On the day I experienced the feeling that I was visiting a relative, something (rather than someone) so close to me because of its significance as part of my experimentation with scanning for my Final Major Project of the MA Photography. “Art is one of the major achievements of the human spirit” says Ross in the introduction to Art and Its Significance. While not spiritual in a religious sense a range of perceptible emotions accompanied me through the short time of the visit. Excited anticipation was mixed with concern. How did my digital submission look now it had been printed, mounted and framed? How did it seem to respond when captured within the constraints of a framed surround when I had let it roam free without borders mimicking its life in the ocean before reaching the shoreline? How did it sit among other images; were they complimentary or clashing in any way?
Arriving I was pleased with the quality of the printing. Not unhappy with the position of the image to one side of a display rather than possibly being lost surrounded by others, I was curious and would have liked some behind the scenes information about the curation and placement of images and whether there were themes in the groupings. Clearly there was a limited space in which to hang many photographs. I could pick out some reasoning behind the groupings but really these were only guesses.

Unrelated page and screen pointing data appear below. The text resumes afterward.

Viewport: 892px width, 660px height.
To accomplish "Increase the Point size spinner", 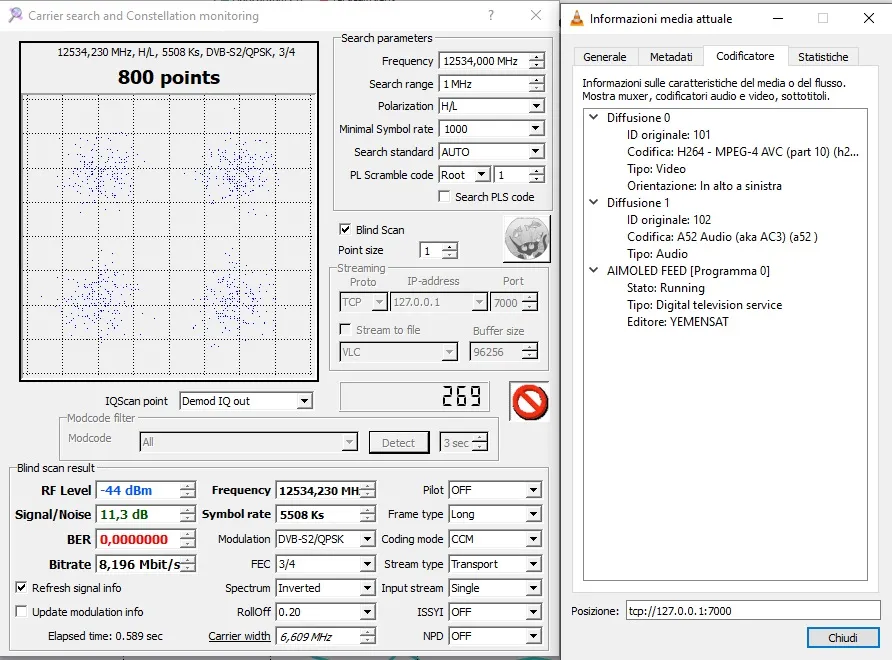I will pyautogui.click(x=450, y=246).
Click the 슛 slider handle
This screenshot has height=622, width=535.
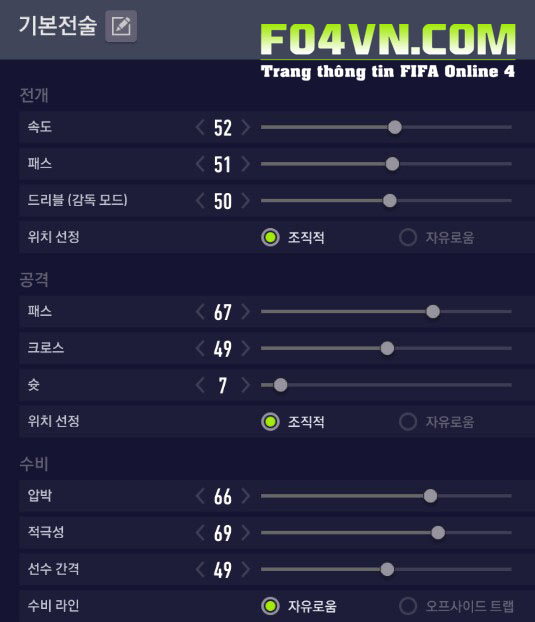(x=280, y=385)
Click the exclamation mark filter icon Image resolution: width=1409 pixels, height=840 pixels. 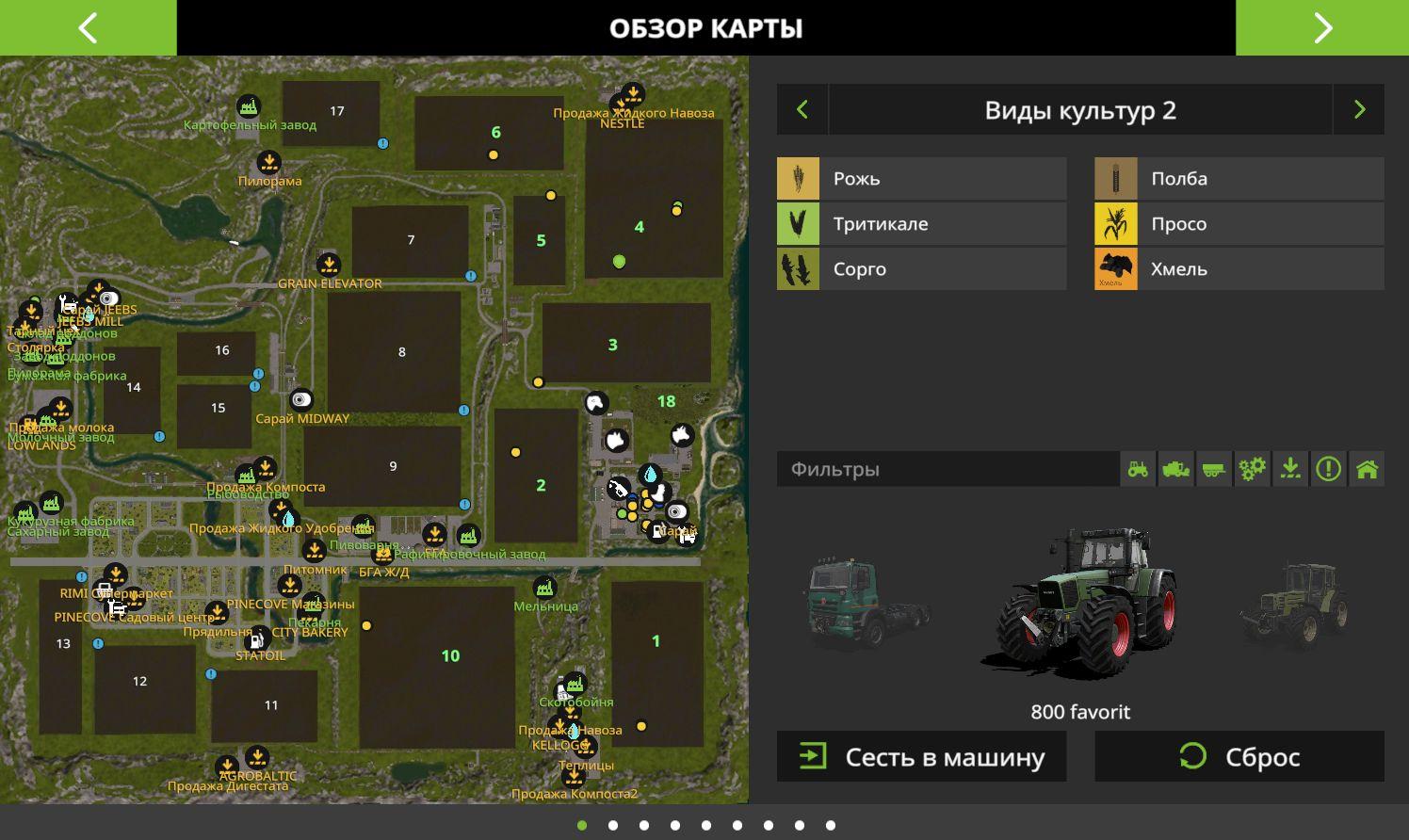[x=1328, y=469]
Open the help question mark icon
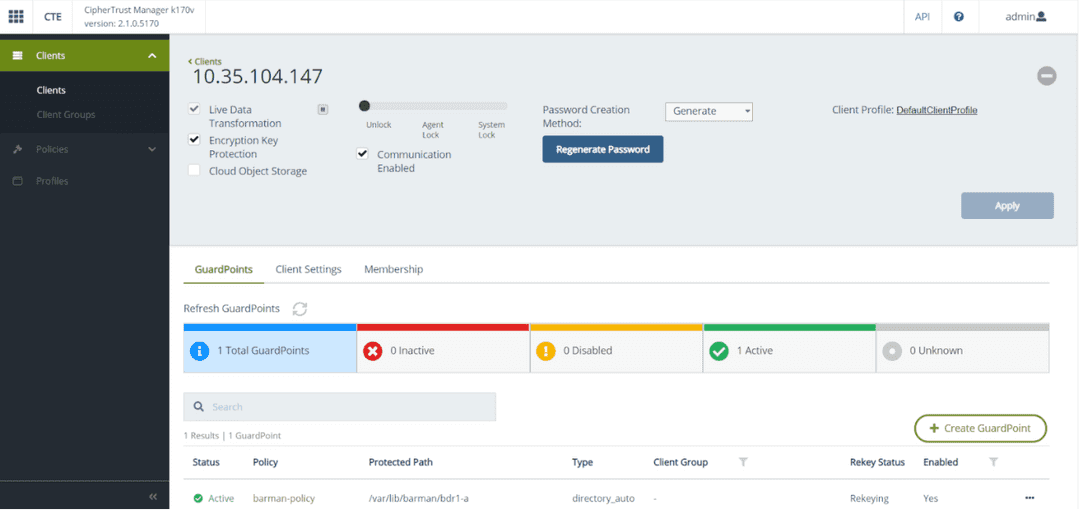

The variety of work under the Visual Art umbrella seems to be infinite in its possibilities. In the ‘About us’ page for the group on the RPS website this is explained.
“The Visual Art Group’s activities encourage both traditional and contemporary interpretation of a wide variety of subject matter, from still-life, landscape and architecture, to portraiture and macro-photography.”
Pleased with my image I moved onto view the work of others and was particularly drawn to Decay 1 by Stephen Collinson LRPS, Light and Shade by Janie Chapman LRPS and Interceptors by Jack Rose FRPS. Not only interested in their immediate visual impact I wanted to know more about what they were and how the images were created.
Before departing I ventured into the museum with walls adorned with portraits of people who lived and worked in Croydon and a large display in connected rooms and spaces of memorabilia from the 20th Century including the two world wars and early silent films including one about the suffrage movement. A final room housed a special display about the bones and artefacts of people who lived in the area. Appealing to me with my interest in archeology and history I was prompted tho think about my beach finds in archeological terms as finds that will be discovered for thousands of years to come and those not found having already entered the food chain following their deterioration into infinitesimal pieces.
About to leave I took the opportunity to have one final look at my image. Coincidentally it was being viewed by a gentleman from a local camera club who took my photo with the image and spent time discussing how I had made it. A pleasant way to end the visit and leave the image.
ROSS, Stephen David. 1994. Art and Its Significance. An Anthology of Aesthetic Theory. 3rd edition 27 January1994. Albany: State University of New York Press.